Affinity for and antagonistic potency of TM30089 on many mouse receptors including thromboxane A2 receptor mTP, CRTH2 receptor, and selected anaphylatoxin and chemokines receptors were determined in recombinant expression systems in vitro. In vivo effects of TM30089 and ramatroban on tissue eosinophilia and mucus cell histopathology were examined in a mouse asthma model.

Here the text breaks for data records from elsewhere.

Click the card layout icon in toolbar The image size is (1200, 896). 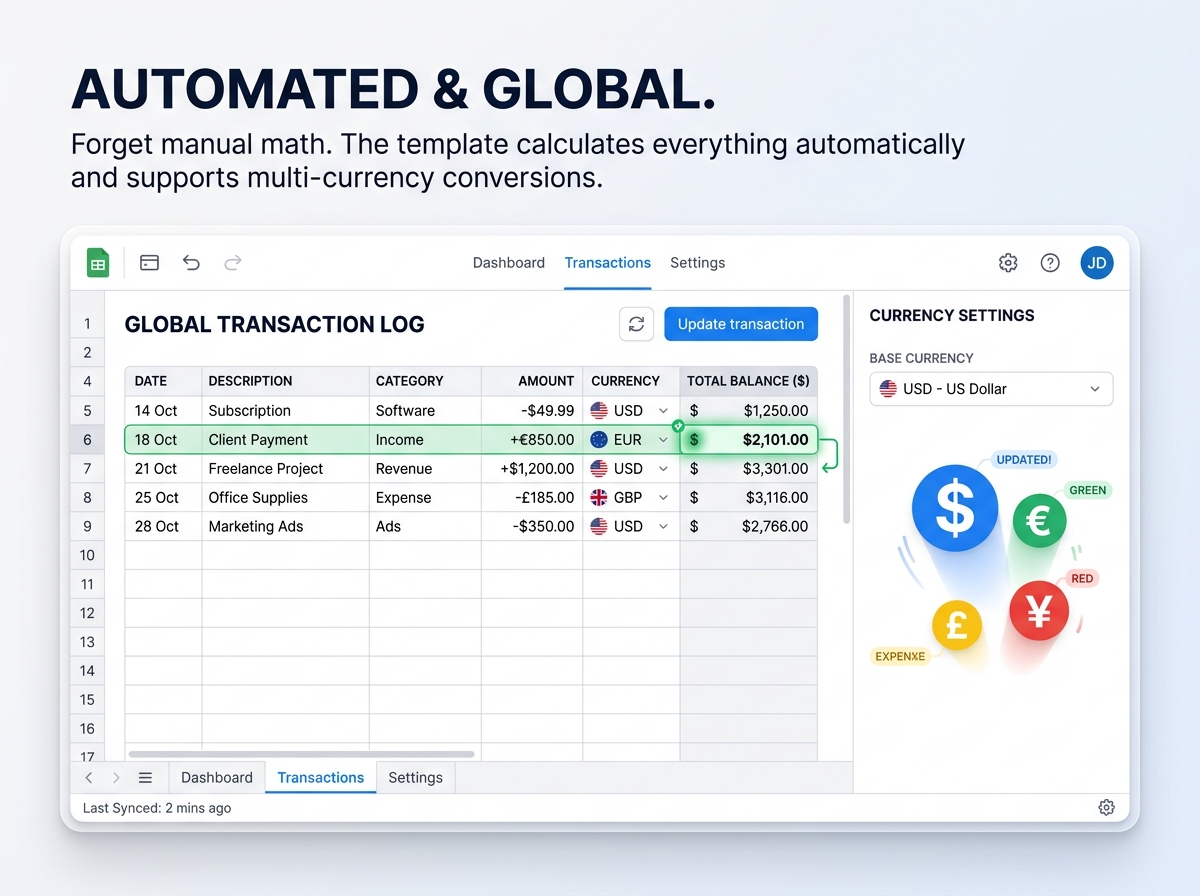point(149,263)
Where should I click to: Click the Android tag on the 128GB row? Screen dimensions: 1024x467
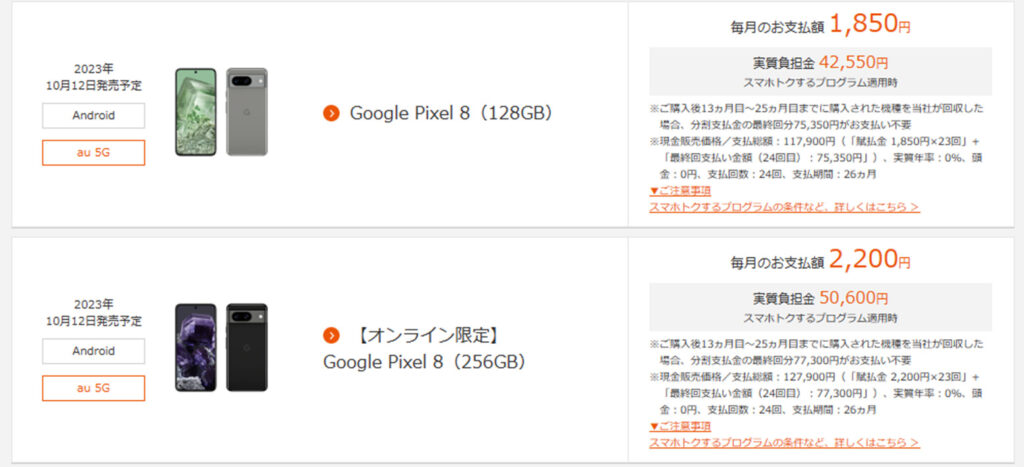click(x=93, y=116)
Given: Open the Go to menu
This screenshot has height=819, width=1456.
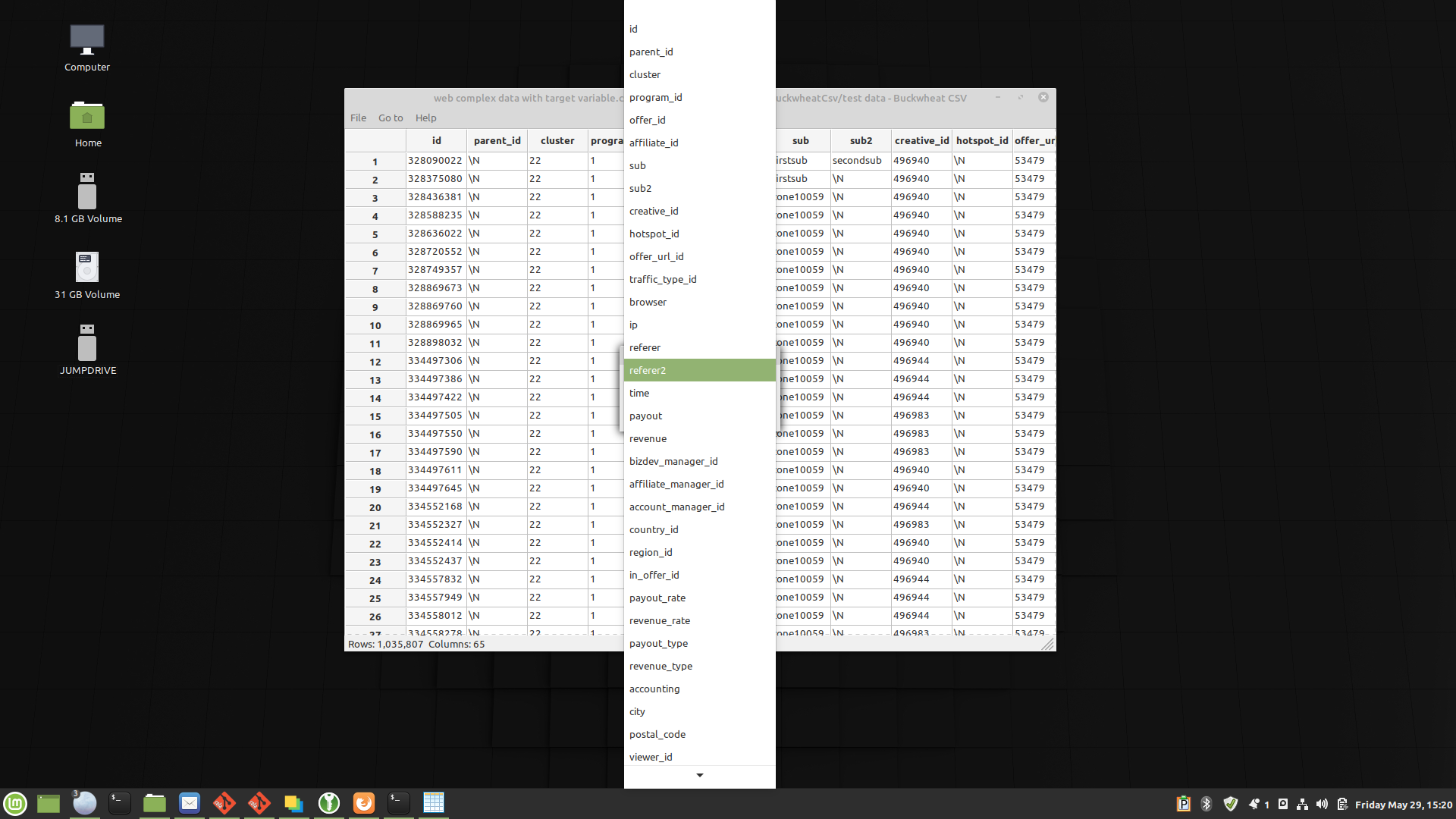Looking at the screenshot, I should click(x=391, y=118).
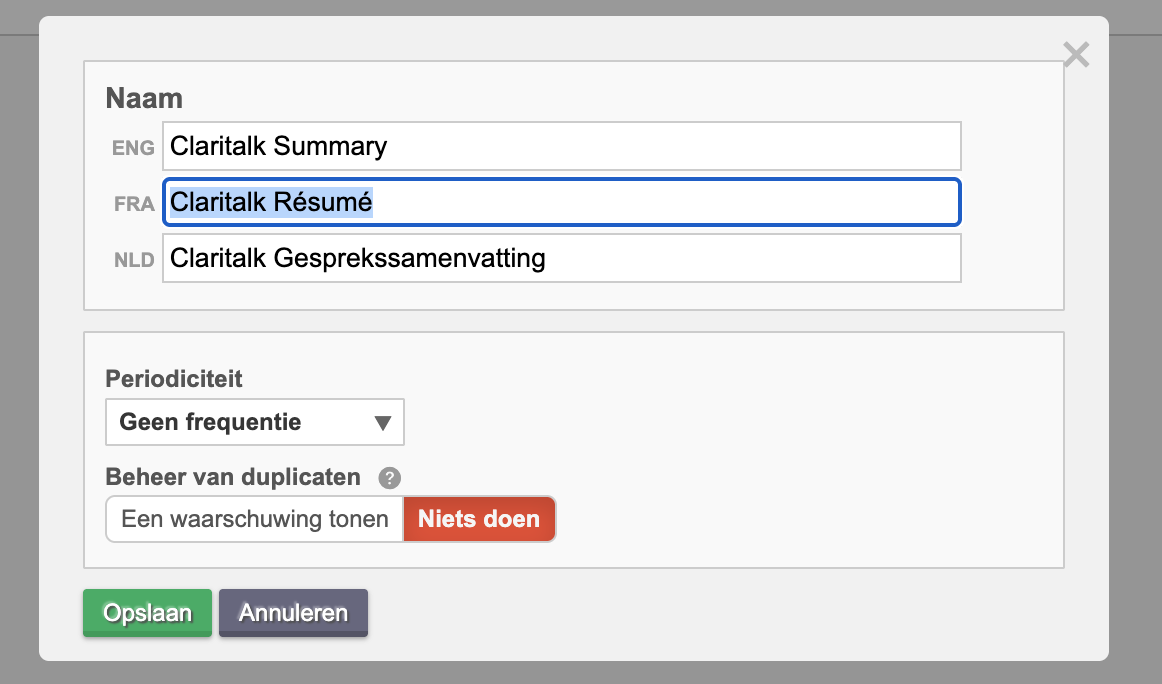The width and height of the screenshot is (1162, 684).
Task: Click into the FRA name input field
Action: point(660,202)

TM30089, displayed high selectivity for and antagonistic potency on mouse CRTH2 but lacked affinity to TP and many other receptors including the related anaphylatoxin C3a and C5a receptors, selected chemokine receptors and the cyclooxygenase isoforms 1 and 2 which are all recognized players in allergic diseases. Furthermore, TM30089 and ramatroban, the latter used as a reference herein, similarly inhibited asthma pathology in vivo by reducing peribronchial eosinophilia and mucus cell hyperplasia.
This is the first report to demonstrate anti-allergic efficacy in vivo of a highly selective small molecule CRTH2 antagonist. Our data suggest that CRTH2 antagonism alone is effective in mouse allergic airway inflammation even to the extent that this mechanism can explain the efficacy of ramatroban.